*What you will do:*
Copy the listing exactly, please, and keep every picture out of it.

*Given entries:*
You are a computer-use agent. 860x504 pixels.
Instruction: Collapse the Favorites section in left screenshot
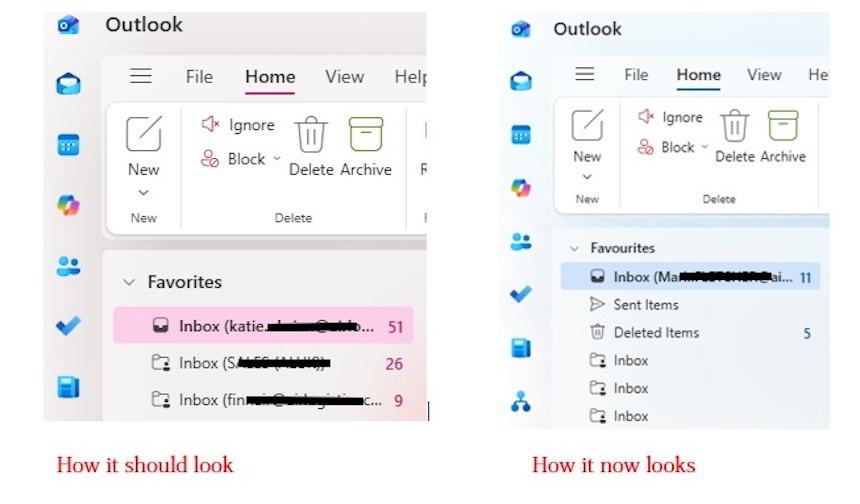coord(128,283)
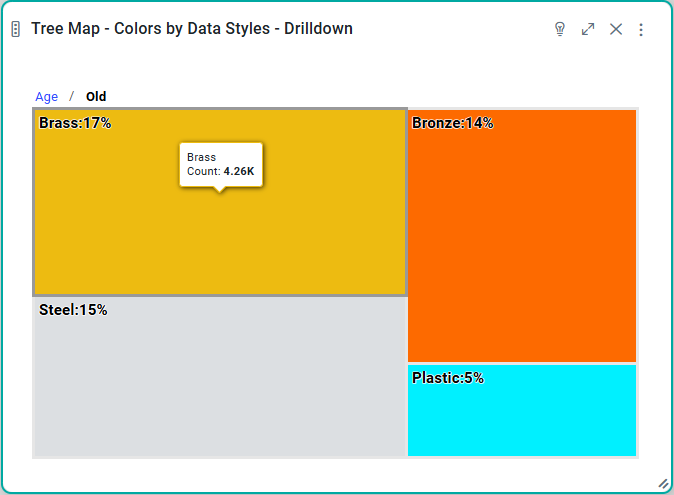674x495 pixels.
Task: Open the three-dot more options menu
Action: click(641, 29)
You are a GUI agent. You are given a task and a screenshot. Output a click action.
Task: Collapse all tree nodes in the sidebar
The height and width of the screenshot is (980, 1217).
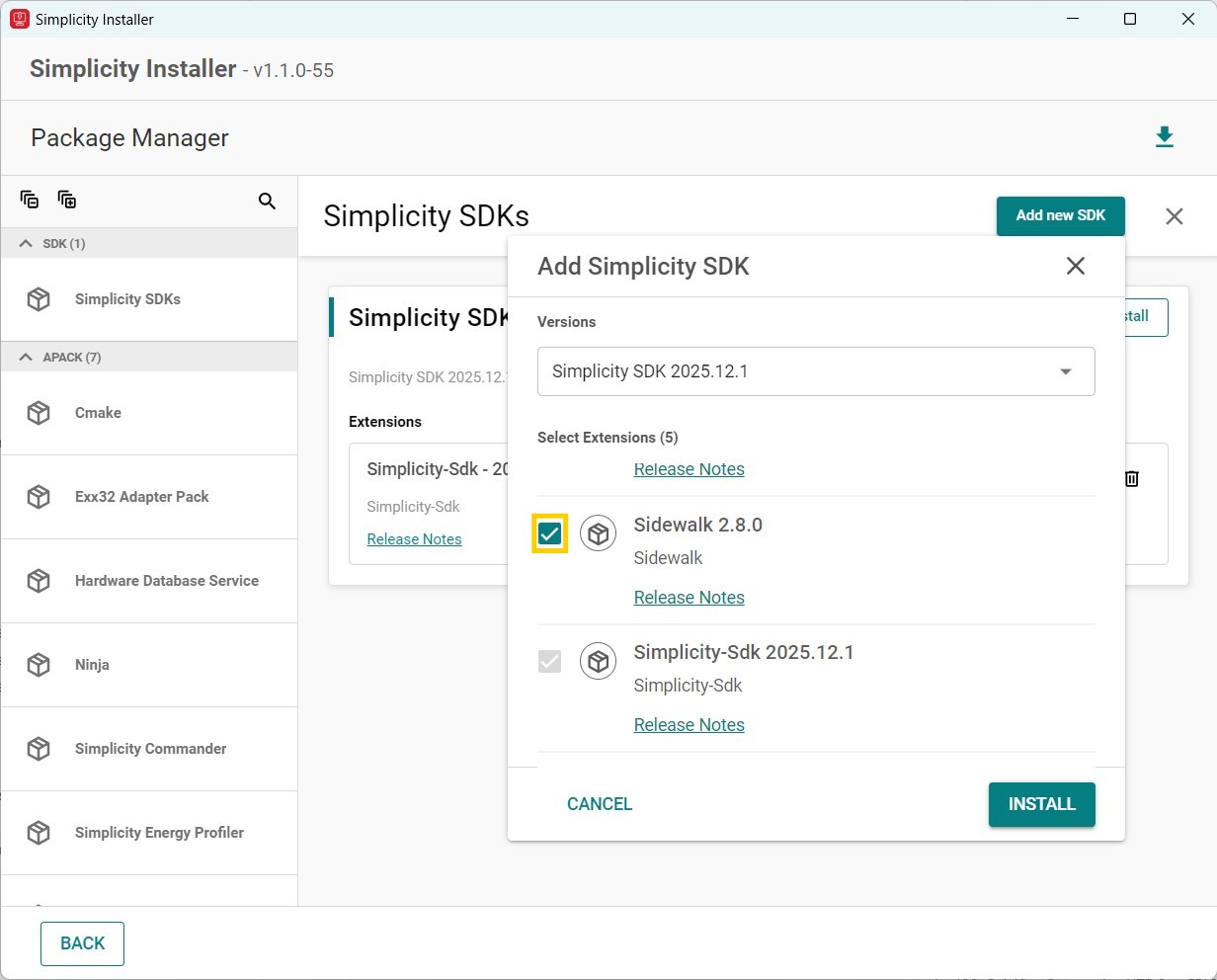click(30, 200)
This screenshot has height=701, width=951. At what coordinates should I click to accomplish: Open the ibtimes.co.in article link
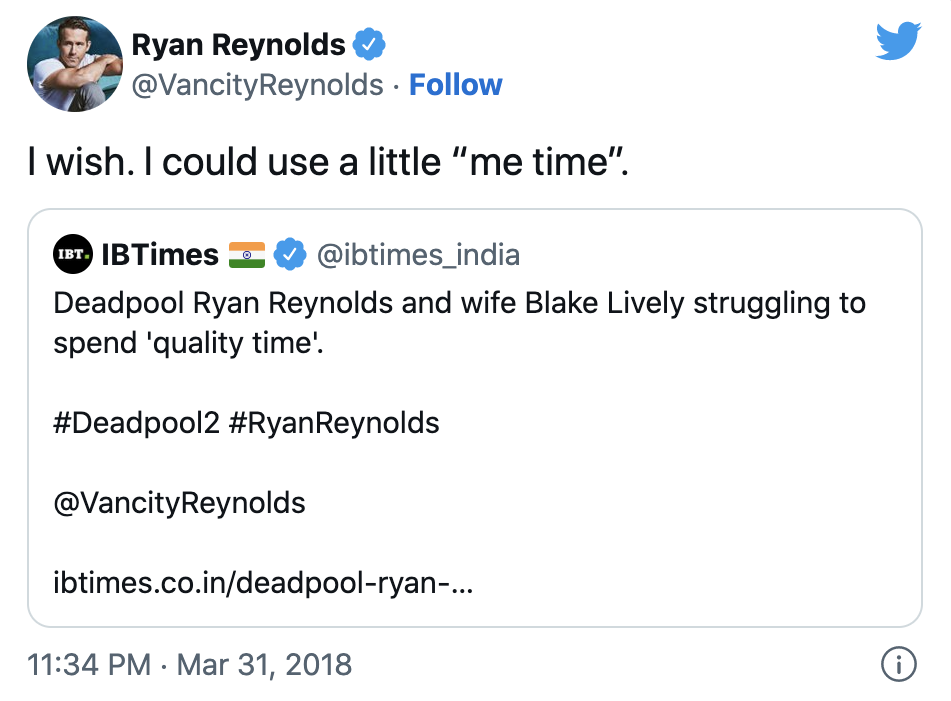coord(263,582)
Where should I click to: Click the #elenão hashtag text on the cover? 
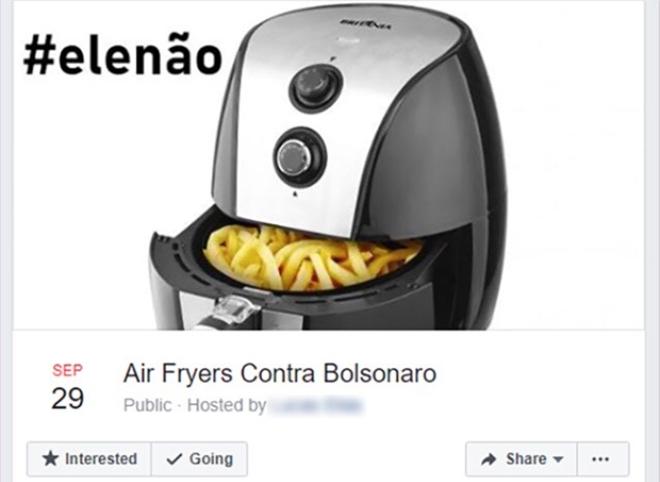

*Task answer:*
You are a computer-use agent. 860x504 pixels.
Instruction: Collapse the Favorites section in left screenshot
coord(128,283)
674x495 pixels.
Task: Open the three-dot more options menu
Action: click(641, 29)
You are a GUI agent. You are given a task and a screenshot. Output a click action.
Task: Collapse all tree nodes in the sidebar
The height and width of the screenshot is (980, 1217).
click(30, 200)
This screenshot has height=701, width=951. At what coordinates should I click to accomplish: Open the ibtimes.co.in article link
coord(263,582)
Where should I click to: Click the #elenão hashtag text on the cover? 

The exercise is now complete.